The reading of fiction, non-fiction, and of texts in the borderland between fiction and non-fiction, all require what?

They require the exercise of one’s imagination.

Reading has to do with picturing things that are typically not there (not there, in the sense of being physically in front of us, as we read) but that must, instead, be imagined. Reading is generally about picturing things – imagining things – in our minds.

When we say the past is not dead, and is still with us now, we are saying that what we experience in the present moment is closely connected to how things were set up in the past. I refer to things such as the creation of nation-states, and the outcomes of wars.

Such creations and outcomes happened long ago in the past, but they directly impinge on us even now.

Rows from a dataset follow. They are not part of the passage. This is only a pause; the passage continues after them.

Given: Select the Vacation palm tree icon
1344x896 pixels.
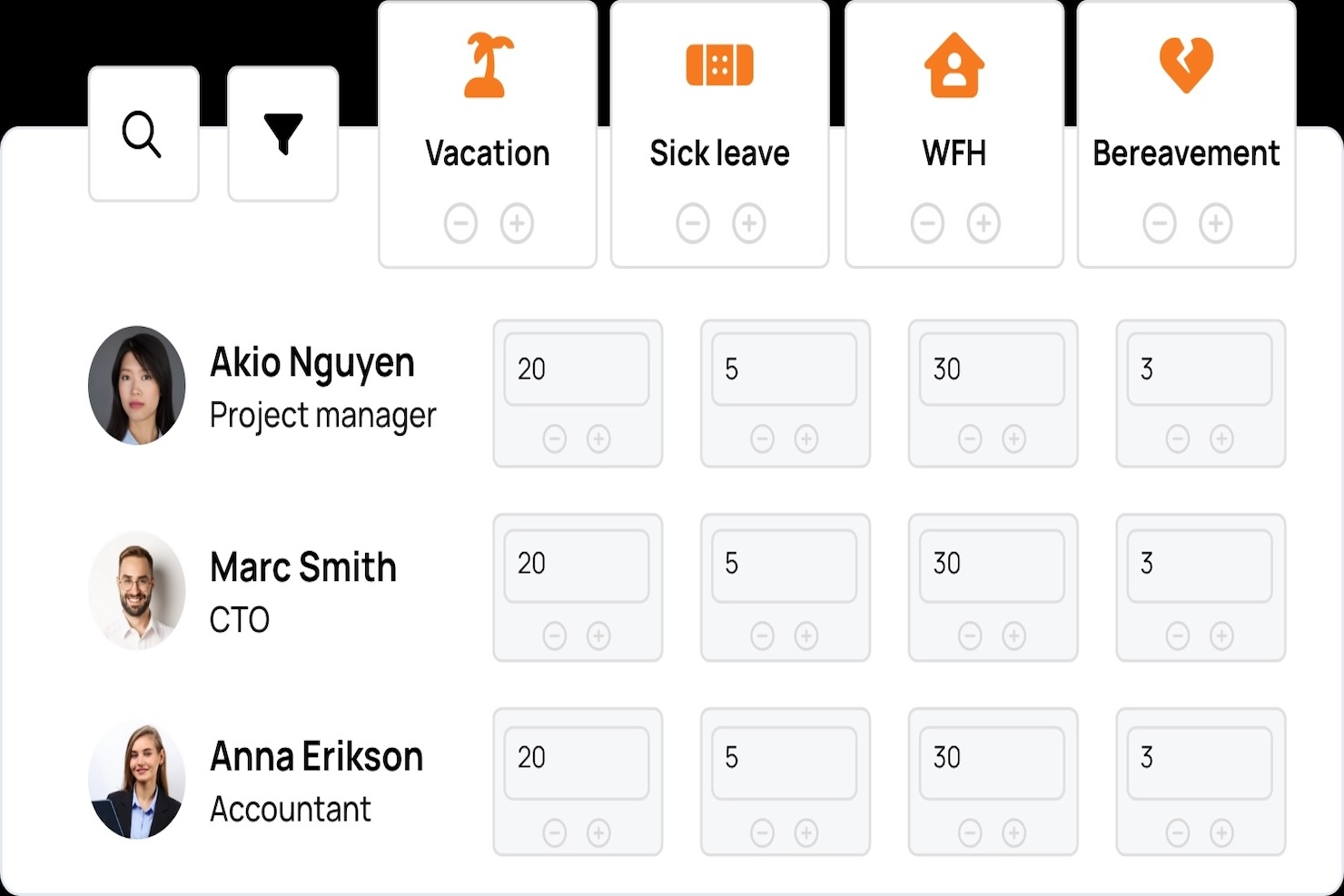Looking at the screenshot, I should click(487, 62).
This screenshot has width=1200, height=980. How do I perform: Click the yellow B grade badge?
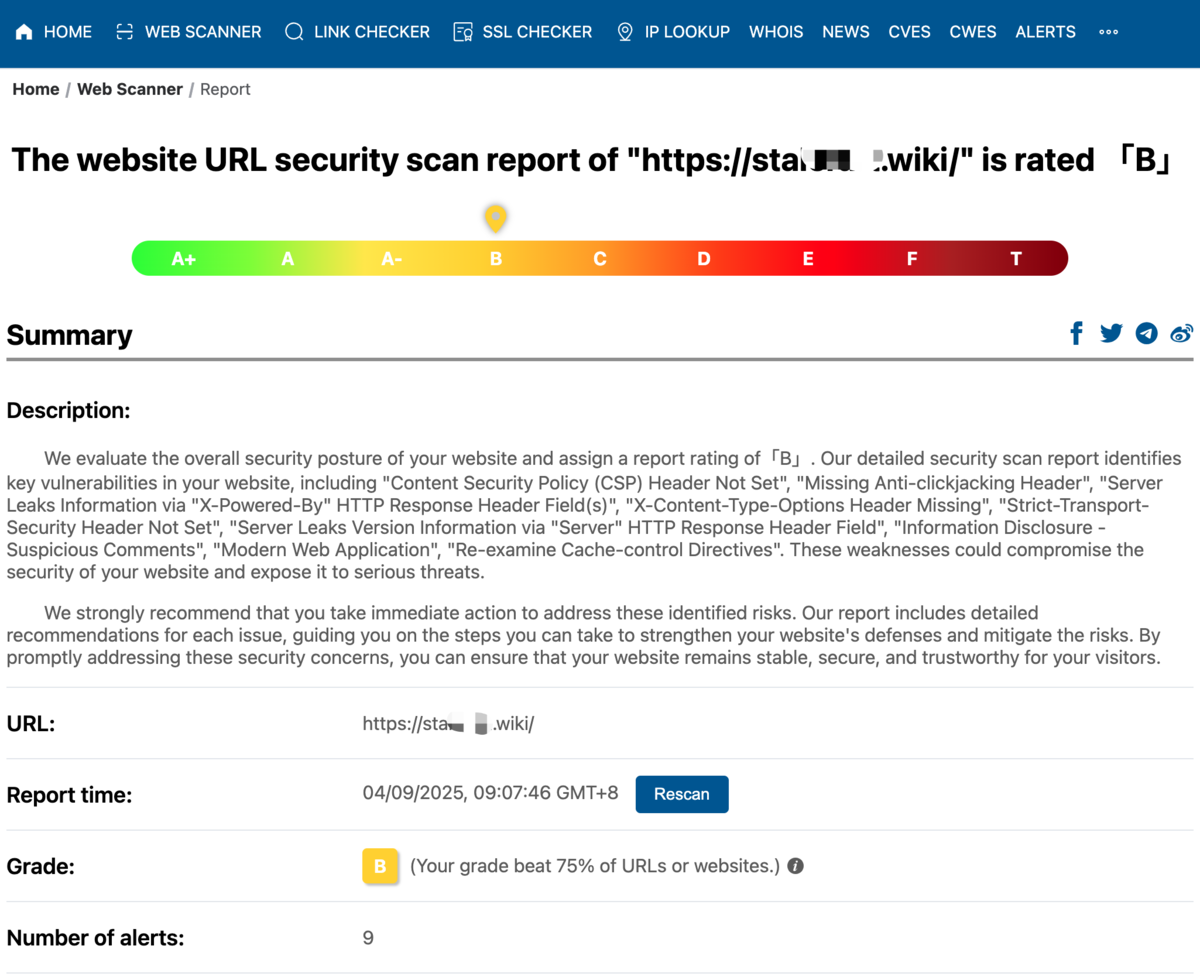pos(380,866)
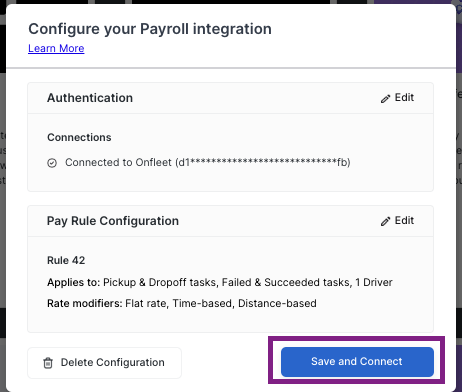Image resolution: width=462 pixels, height=392 pixels.
Task: Click the connected checkmark circle icon
Action: 52,163
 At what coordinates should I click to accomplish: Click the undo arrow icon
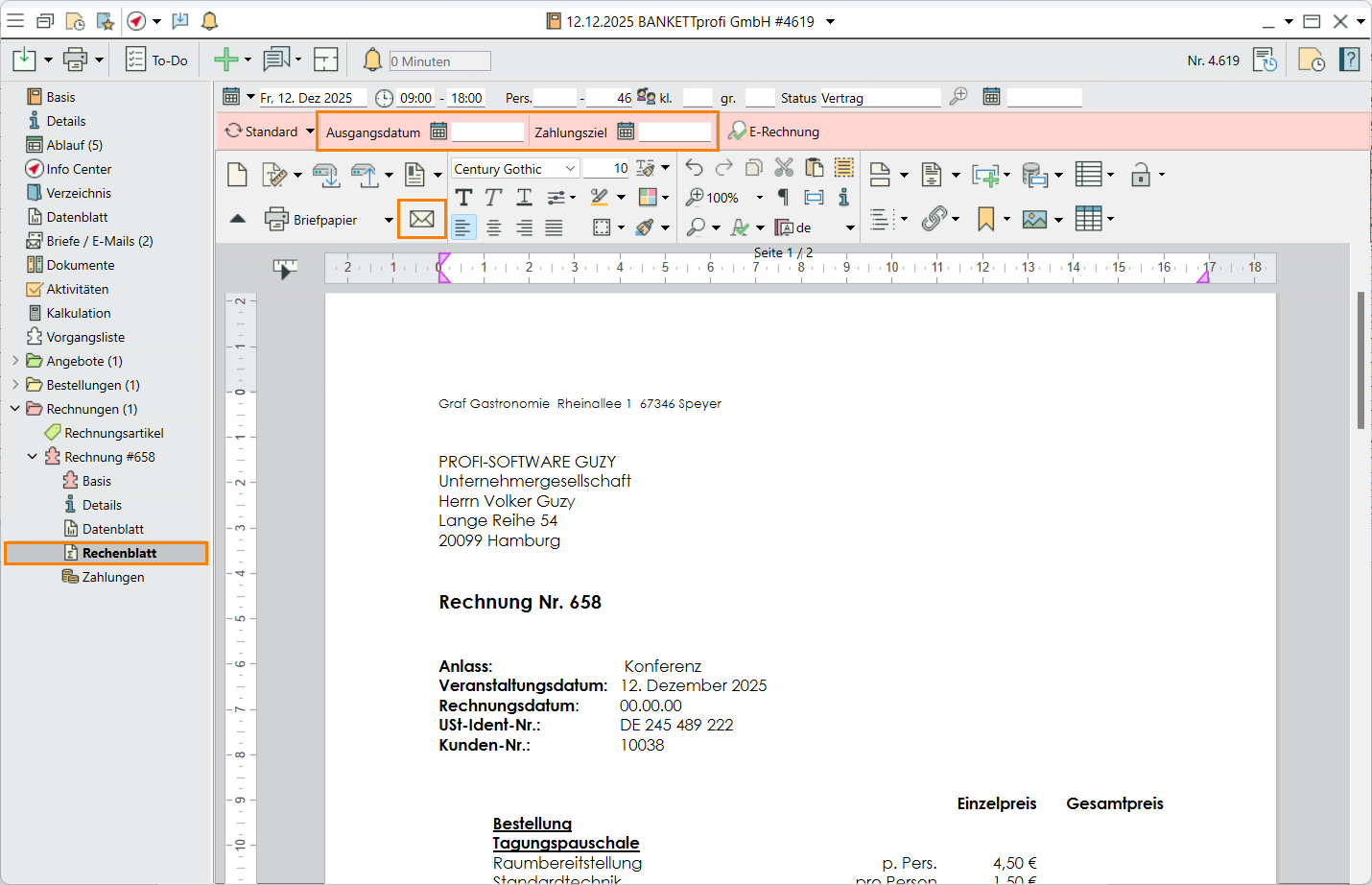[694, 168]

We use imagination to picture the past, and we use imagination to picture the present moment as well.

In the part of Etobicoke where I live, a former mayor achieved great success in getting residents to vote for him. I did not vote for him, but a majority of residents, in the neighbourhoods where I live, voted for him enthusiastically. He appealed to people’s imaginations. He served to channel people’s anger, about a lot of different things – including about “those people in downtown Toronto.”

To vote for such a purpose, one had to be caught up with a carefully crafted, and highly imaginative, approach to the channelling of anger.

One had to imagine that Rob Ford was the person who would set things straight.

My post is coming to an end

Well, enough of that. What else can I write about?

So, I can conclude on this note.

As I have explained previously, Mississauga has a sense of coherence and cohesiveness that Toronto lacks. Toronto as it currently exists is a product of a Province-imposed amalgamation process, which occurred, as I understand, in 1998.

The amalgamation has created a dysfunctional form of civic governance and decision making. How does one get out of such a situation? Will the past stay with us forever?

Mississauga in contrast has not gone through such an externally applied amalgamation process.

You can see the difference, when you watch on YouTube, or attend in person, the Council meetings of the respective municipalities.

In conclusion, I’m pleased I’ve had the opportunity to sit down at my laptop this morning.